第25話 富一郎が村長に、大川内死去

25-1.村長の失踪と富一郎の立候補


平和24年4月、極楽グループの月商は、600億円になった。80%以上が営業利益で、それはそのまま再投資と研究に振り向けられた。

極楽半導体は、次々に関連技術の会社やベンチャーに投資や買収を繰り返していた。

そんな中、椎葉村の黒木一郎村長が突然失踪した。なにもかもおっぽり出して行方不明になった。

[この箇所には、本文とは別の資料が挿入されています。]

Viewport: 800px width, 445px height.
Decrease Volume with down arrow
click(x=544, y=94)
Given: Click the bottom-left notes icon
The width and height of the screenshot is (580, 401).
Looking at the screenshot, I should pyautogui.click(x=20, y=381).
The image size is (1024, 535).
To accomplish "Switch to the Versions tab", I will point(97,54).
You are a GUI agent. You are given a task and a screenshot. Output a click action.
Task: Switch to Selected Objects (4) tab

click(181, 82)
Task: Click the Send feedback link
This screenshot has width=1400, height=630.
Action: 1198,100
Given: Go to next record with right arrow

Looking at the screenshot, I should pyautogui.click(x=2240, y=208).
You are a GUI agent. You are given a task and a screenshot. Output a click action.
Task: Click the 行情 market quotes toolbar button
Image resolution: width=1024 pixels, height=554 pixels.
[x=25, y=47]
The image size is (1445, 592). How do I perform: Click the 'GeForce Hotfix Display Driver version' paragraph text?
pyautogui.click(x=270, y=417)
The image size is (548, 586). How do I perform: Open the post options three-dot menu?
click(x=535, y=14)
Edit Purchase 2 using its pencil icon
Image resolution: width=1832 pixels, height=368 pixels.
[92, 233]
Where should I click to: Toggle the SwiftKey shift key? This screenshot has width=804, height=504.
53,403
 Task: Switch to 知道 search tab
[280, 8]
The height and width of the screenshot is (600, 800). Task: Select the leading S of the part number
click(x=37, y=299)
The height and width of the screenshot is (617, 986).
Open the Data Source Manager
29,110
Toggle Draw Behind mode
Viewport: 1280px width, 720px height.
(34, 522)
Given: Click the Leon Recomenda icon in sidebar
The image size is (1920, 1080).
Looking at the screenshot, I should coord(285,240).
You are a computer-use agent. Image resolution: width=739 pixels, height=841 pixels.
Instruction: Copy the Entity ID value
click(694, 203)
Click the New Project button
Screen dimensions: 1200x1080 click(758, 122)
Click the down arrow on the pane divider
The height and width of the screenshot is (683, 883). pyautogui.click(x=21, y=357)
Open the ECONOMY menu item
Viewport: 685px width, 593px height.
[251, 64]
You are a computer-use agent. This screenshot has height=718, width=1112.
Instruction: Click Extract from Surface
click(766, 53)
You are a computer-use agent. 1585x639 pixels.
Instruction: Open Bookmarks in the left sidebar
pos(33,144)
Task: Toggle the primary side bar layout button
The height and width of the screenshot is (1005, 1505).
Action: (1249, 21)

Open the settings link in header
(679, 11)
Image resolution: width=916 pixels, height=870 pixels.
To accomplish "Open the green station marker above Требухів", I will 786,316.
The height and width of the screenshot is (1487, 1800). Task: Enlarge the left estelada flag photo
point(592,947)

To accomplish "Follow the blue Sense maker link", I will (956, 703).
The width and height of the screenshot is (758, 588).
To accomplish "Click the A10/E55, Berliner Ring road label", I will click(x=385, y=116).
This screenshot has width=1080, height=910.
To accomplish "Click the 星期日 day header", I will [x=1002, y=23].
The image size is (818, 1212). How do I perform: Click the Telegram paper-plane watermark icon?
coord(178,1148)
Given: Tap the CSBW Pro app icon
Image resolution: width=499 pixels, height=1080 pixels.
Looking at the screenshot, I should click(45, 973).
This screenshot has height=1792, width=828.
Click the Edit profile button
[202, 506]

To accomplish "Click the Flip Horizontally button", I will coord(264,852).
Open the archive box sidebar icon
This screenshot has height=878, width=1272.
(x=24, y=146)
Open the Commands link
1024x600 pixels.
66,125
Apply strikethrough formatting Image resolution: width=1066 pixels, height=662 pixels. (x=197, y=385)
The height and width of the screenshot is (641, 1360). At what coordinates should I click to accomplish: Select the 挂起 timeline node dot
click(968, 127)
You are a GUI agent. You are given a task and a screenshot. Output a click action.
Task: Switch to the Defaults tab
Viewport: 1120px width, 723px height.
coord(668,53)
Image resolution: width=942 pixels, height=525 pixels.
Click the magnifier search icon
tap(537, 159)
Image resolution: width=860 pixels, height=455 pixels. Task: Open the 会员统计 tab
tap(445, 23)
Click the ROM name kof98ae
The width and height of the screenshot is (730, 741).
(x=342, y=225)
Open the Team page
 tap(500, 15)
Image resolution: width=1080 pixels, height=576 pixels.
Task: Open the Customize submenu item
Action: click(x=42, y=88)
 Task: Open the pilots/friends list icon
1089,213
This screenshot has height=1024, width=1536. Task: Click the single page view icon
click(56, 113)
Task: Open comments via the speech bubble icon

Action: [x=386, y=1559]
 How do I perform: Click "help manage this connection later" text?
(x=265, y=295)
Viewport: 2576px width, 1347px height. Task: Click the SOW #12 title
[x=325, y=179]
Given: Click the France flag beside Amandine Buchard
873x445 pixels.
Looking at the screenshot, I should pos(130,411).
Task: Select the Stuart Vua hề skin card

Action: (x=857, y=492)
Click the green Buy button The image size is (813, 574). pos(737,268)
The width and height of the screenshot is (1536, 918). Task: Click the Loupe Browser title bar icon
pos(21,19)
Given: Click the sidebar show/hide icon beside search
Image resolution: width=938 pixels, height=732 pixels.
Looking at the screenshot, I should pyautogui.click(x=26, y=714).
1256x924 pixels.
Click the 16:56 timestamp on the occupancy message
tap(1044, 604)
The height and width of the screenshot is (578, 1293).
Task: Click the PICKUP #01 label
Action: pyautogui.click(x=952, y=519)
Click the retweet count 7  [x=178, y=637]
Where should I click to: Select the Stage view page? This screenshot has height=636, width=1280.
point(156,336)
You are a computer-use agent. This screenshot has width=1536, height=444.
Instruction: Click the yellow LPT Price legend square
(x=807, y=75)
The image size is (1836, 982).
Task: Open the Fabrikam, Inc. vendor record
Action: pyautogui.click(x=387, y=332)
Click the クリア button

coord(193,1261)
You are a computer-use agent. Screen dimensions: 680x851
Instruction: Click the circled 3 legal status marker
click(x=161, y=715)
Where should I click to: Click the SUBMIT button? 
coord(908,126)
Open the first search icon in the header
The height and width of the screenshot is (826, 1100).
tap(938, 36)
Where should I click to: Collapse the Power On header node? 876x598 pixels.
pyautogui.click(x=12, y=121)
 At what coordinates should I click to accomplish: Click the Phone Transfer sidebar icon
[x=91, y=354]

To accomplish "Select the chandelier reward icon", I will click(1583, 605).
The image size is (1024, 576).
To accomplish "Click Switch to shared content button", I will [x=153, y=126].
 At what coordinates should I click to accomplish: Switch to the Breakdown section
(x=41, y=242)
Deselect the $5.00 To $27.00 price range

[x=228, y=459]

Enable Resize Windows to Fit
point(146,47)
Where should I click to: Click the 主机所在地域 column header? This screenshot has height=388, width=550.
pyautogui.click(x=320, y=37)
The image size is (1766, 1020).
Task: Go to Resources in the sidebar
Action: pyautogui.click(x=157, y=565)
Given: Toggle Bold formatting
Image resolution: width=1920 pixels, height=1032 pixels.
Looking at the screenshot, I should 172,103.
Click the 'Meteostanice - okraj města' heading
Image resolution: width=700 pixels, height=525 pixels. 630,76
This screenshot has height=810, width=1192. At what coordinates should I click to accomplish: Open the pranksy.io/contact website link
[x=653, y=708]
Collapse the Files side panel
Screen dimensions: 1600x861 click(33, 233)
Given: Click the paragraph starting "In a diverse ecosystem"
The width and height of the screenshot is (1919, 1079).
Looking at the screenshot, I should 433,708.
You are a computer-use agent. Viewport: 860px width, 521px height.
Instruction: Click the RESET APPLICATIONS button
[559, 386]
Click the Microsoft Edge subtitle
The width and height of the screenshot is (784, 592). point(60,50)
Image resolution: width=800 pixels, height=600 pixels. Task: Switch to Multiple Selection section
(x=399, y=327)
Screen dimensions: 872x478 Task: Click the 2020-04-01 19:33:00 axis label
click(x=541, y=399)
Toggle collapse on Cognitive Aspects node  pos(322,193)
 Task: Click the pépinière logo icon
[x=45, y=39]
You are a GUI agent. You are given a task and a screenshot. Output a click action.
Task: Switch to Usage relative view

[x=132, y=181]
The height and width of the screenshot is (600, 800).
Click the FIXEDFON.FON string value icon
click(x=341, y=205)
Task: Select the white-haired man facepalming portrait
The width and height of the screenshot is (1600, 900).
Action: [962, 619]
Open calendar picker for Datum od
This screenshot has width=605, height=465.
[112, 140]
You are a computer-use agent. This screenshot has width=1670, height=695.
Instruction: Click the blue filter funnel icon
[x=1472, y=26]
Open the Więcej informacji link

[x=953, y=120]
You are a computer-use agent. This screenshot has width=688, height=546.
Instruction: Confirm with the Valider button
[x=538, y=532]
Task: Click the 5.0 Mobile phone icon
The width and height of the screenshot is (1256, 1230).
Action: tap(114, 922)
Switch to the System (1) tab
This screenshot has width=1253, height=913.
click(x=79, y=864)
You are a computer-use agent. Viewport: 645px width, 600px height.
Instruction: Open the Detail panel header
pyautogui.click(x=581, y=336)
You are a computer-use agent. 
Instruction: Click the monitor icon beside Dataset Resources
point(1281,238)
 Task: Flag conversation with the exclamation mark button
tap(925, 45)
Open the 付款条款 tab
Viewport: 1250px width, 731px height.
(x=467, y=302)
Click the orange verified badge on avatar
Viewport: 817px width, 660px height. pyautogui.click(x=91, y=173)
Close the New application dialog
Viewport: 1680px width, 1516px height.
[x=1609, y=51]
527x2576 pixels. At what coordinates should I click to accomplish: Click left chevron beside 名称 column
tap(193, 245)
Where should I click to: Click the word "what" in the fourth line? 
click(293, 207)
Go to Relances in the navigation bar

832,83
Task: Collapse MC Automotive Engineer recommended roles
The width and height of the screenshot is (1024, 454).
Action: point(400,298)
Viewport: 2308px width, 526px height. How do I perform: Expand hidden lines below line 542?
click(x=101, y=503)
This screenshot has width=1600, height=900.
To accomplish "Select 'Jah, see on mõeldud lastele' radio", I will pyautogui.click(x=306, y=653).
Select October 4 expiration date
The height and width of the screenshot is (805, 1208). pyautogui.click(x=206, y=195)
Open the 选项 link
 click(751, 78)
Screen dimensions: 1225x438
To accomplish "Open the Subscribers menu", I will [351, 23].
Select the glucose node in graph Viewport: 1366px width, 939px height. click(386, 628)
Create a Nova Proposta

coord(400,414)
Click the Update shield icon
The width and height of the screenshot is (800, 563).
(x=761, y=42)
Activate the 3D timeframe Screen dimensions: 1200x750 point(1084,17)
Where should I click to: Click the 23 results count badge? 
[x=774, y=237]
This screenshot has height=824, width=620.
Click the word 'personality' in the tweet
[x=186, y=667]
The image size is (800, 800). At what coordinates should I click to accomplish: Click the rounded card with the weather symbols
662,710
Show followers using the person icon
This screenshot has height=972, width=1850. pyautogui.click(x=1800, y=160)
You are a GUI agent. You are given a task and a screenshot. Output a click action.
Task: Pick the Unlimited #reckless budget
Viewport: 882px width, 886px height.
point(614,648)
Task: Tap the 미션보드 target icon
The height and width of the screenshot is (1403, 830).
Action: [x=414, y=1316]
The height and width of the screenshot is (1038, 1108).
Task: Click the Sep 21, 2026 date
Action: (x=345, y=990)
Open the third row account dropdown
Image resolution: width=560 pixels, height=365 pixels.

最初は、誘拐説や殺人事件説が、新聞やTV、WEBで報道された。

しだいに報道は過熱し、村長がギャンブルにのめり込んでいたり、大きな借金を抱えていたり、村有地売買の疑惑があったり、愛人までいることが暴露された。

2週間後、黒木一郎村長から村議会の議長に辞任届が郵送され辞任してしまった。

その後、逃亡中の村長は村有地売買の贈収賄の容疑で逮捕された。

椎葉村は大騒ぎになった。

村長は後継者を決めずして逮捕されてしまった。

村長選挙の告示日が決まったが、議会の保守派は分裂して、なかなか候補者が決まらなかった。

そんな時、役場の係長代理の那須 富一郎が、突然村長選挙に立候補した。

周りは、まったく知名度のない役場の係長代理の立候補に、関心がないというか、泡沫候補あつかいだった。

あわてて、複数の保守系の立候補者が出たが、元村長に比べると、小粒なのは否めなかった。

那須 富一郎は、『緑と発展』をスローガンに、緑を守りながら、椎葉村民の所得を4年間で2倍以上にし、村を急激に発展させると訴えた。


那須 富一郎は、ビール箱に乗り、集まった10人ほどの有権者の前で演説した。

「不土野地区の村民の皆さん、御承知のように椎葉村は、陸の孤島です。椎葉村の人口は、50年前には、7,616人もいました。それが25年前には、3,000人台に減り、一時は2,000人ほどまで減少しました。

ここまで人口の減った椎葉村は、宮崎県で最も貧乏な村になってしまいました。

教育や村民へのサポートも不十分です。

私、那須 富一郎は、故郷の椎葉村を何とか発展させたいと思い、若輩ながら村長選挙に立候補しました。

幸いにも、極楽グループさんがこの村に進出し、徐々に発展の可能性が出てきました。

優秀な技術者や教育者とそのご家族も増えました。

私、那須 富一郎は、この方々と古くからの村の住民が共に力を合わせていただき、椎葉村を興隆させてまいります。

私、那須 富一郎は、『緑と発展』、つまり緑溢れ、発展した椎葉村を作り上げてまいります。

皆さんの所得を4年で倍増いたします」

有権者たちの中から、パラパラと拍手が聞こえた。



選挙活動をする素朴な語り口の富一郎は、しだいに人気が出てきた。町役場に勤めていた富一郎は、村の問題を熟知し、地域についても精通していた。

勿論、極楽グループの全面的なバックアップがあった。

ゲンが選挙責任者になった。ゲンは、こうしたことが好きでもあり、選挙の才能もあった。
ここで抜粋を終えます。